Tamás Cserép | Apr 19, 2019 | 1
PM Viktor Orbán plans to limit state borrowing to investments
Budapest, March 11 (MTI) – Government borrowing next year will be restricted to investments and will not be used to run the state, Prime Minister Viktor Orbán said on Thursday.
This is the only way to balance the budget, Orbán said at an event organised by the Hungarian Chamber of Commerce and Industry (MKIK).
Orbán said Hungarian economic policy aimed at lifting growth to above 3 percent and an attempt would be made this year to reach this threshold.
“Bureaucrats will be put to work on the economy,” Orbán said.
The prime minister insisted that wage hikes must only be paid for with real money.
Noting the European Union’s censure of Hungary’s unified voucher system, he said a solution was for employers to convert vouchers into cash payments from Jan. 1, next year. Salaries are taxed in two ways: payrolls are fully-taxed while vouchers are partially-taxed, he said. Converting vouchers into cash will make the system more transparent and it is the only way to raise wages at a faster clip than economic growth, the prime minister said. But the state will not be obliged to pay pensions on the part of wages that enjoyed a tax preference that applies to vouchers.

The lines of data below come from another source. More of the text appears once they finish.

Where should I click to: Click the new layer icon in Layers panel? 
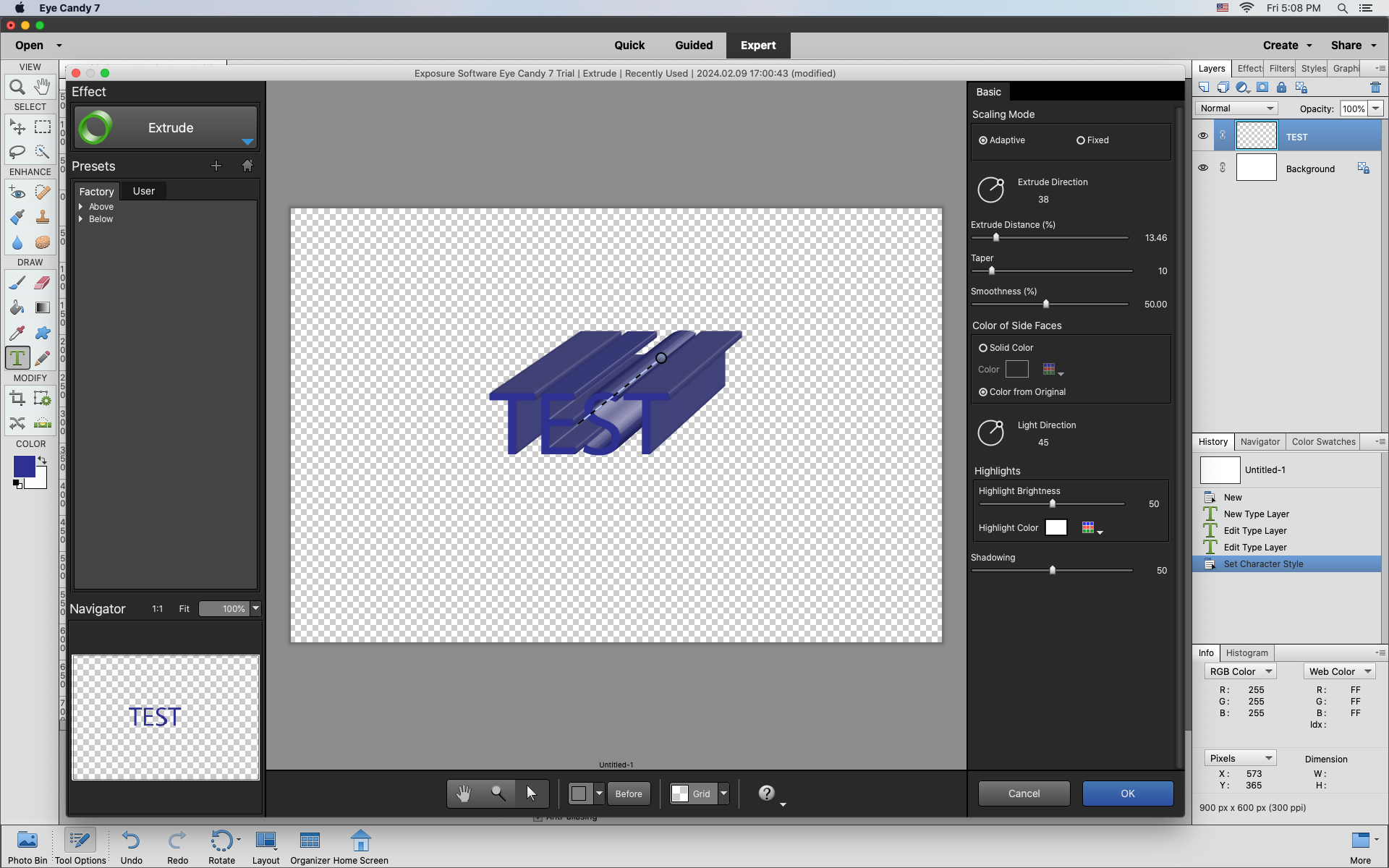[1204, 87]
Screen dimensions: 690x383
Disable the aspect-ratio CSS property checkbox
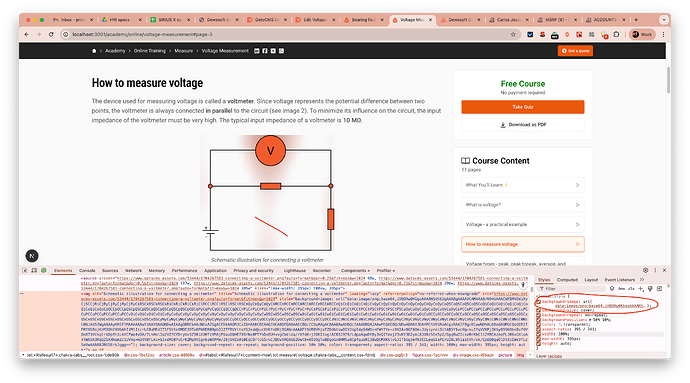point(538,329)
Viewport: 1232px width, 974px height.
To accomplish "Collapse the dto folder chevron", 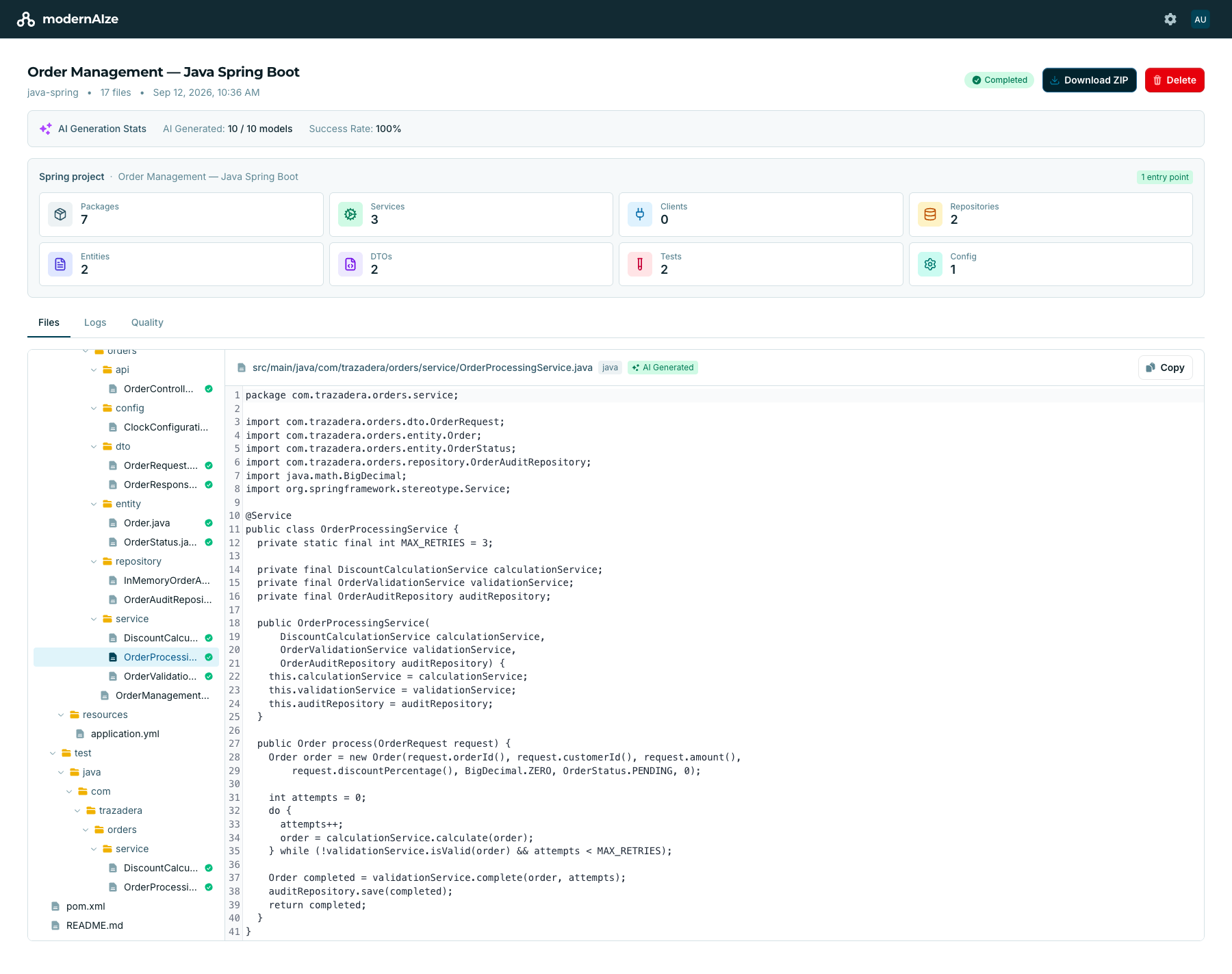I will point(94,446).
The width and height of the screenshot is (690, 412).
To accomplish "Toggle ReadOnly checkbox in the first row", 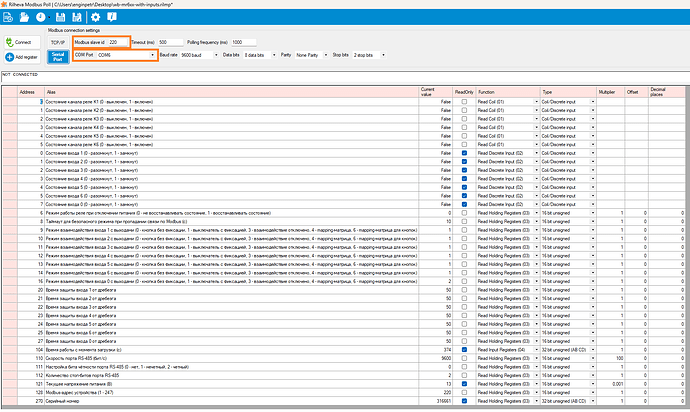I will (x=465, y=102).
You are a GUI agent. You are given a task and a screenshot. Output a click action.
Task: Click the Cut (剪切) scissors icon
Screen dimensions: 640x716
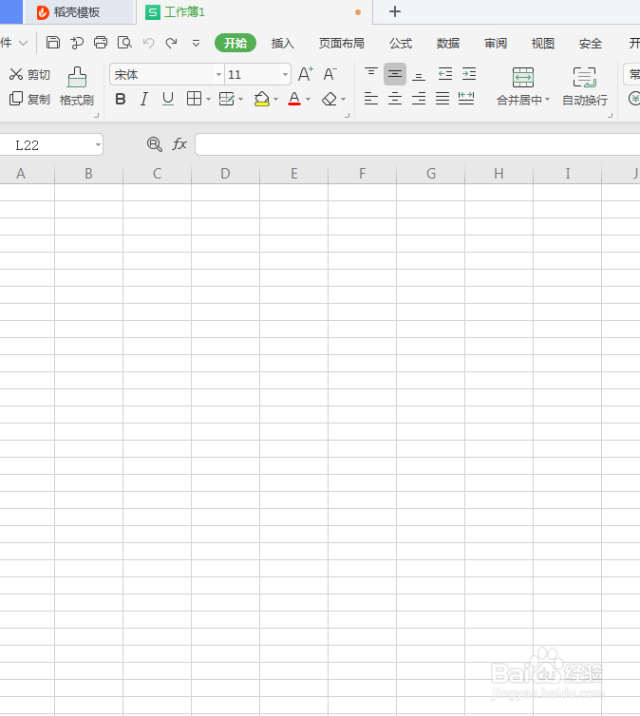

At the same time, Orbán said he was alert to the danger of companies creatively reclassifying basic wages and putting a larger part into the preferentially taxed category.
On the subject of fostered work, Orbán said there were around 200,000 people unable to join the workforce even as fostered workers. By 2017, however, the Hungarian economy will have the capacity to generate the resources to fund a job for everyone. For those who are in no condition to work in the fostered work scheme, a new one will be created with even lighter requirements. He said as a result of the fostered work scheme, fewer people are in prisons and children have better parental role models.
Addressed the issue of young people taking up jobs abroad, he said it was impossible to prevent “the brave and enterprising” from trying their luck abroad. The issue was rather whether they would come home. This requires an adequate economic policy, he said.